+++ DATA EXTRACTS

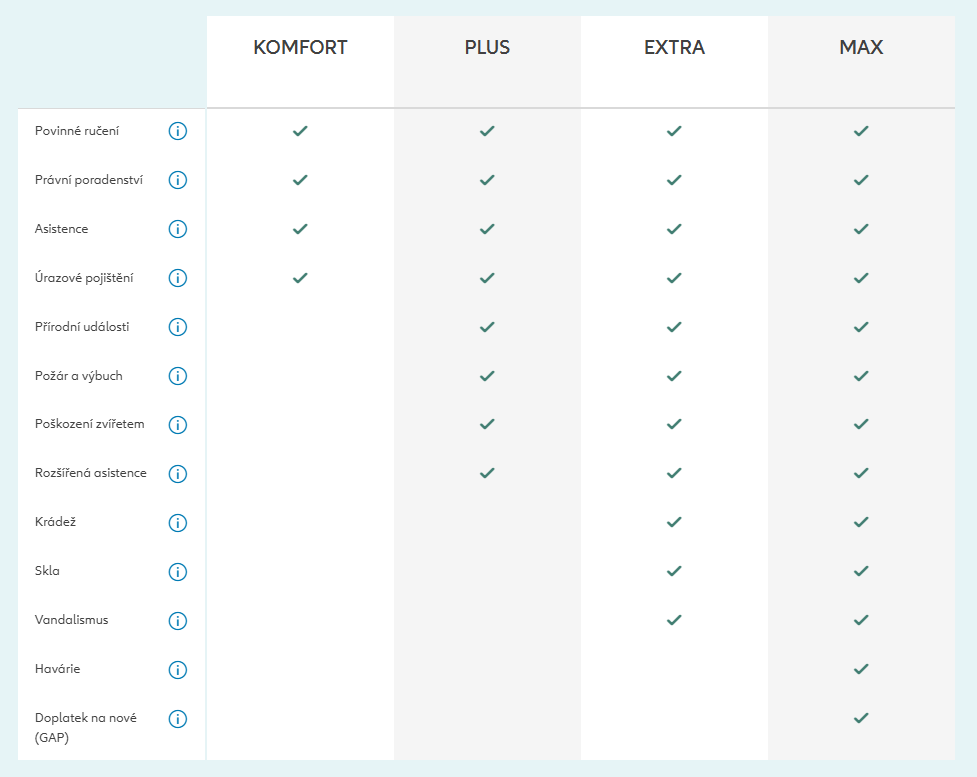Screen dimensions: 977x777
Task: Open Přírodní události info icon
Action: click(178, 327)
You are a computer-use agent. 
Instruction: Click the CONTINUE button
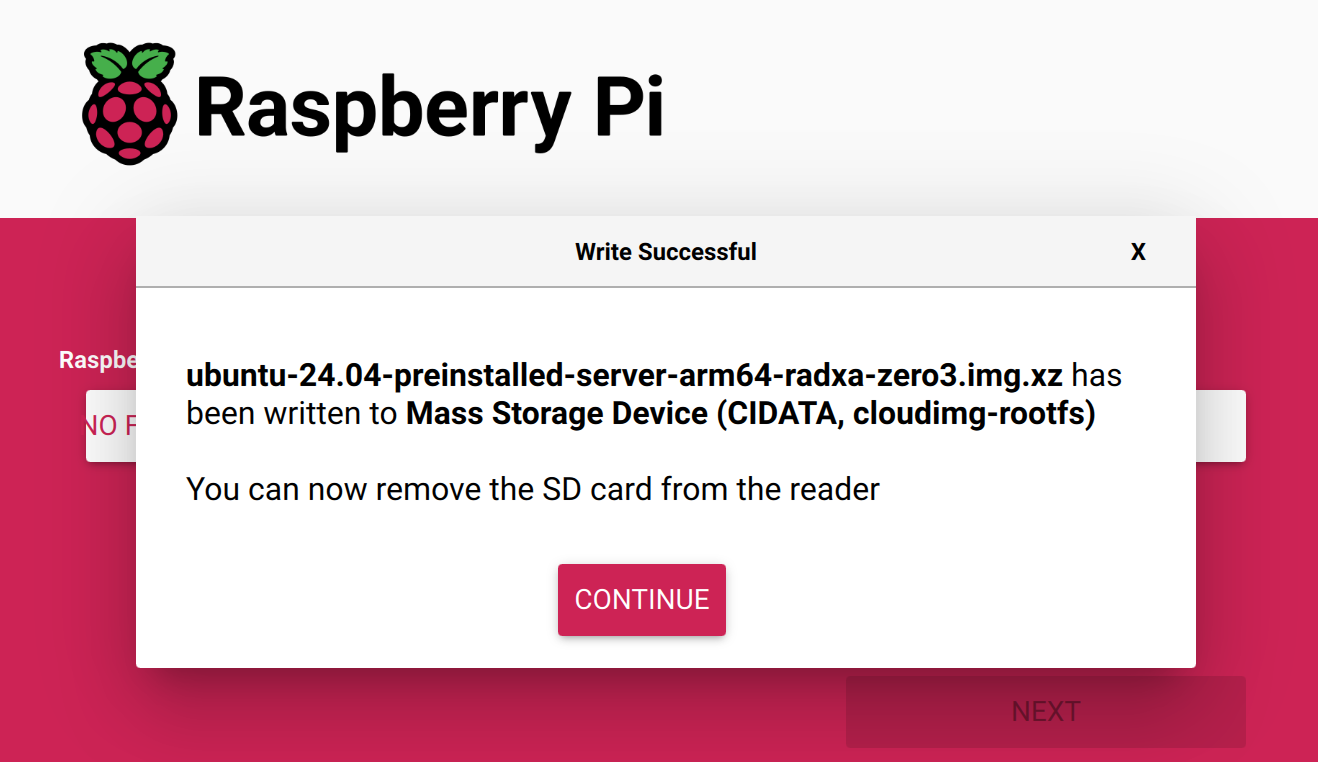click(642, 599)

++++++

--- TASK ---
The line containing "You are a computer-use agent." and every line after it, through the end of the records, are what you should retype exactly. Do not include the pictures.

--- ANSWER FOR THE TASK ---
You are a computer-use agent. 
Instruction: Click the CONTINUE button
click(642, 599)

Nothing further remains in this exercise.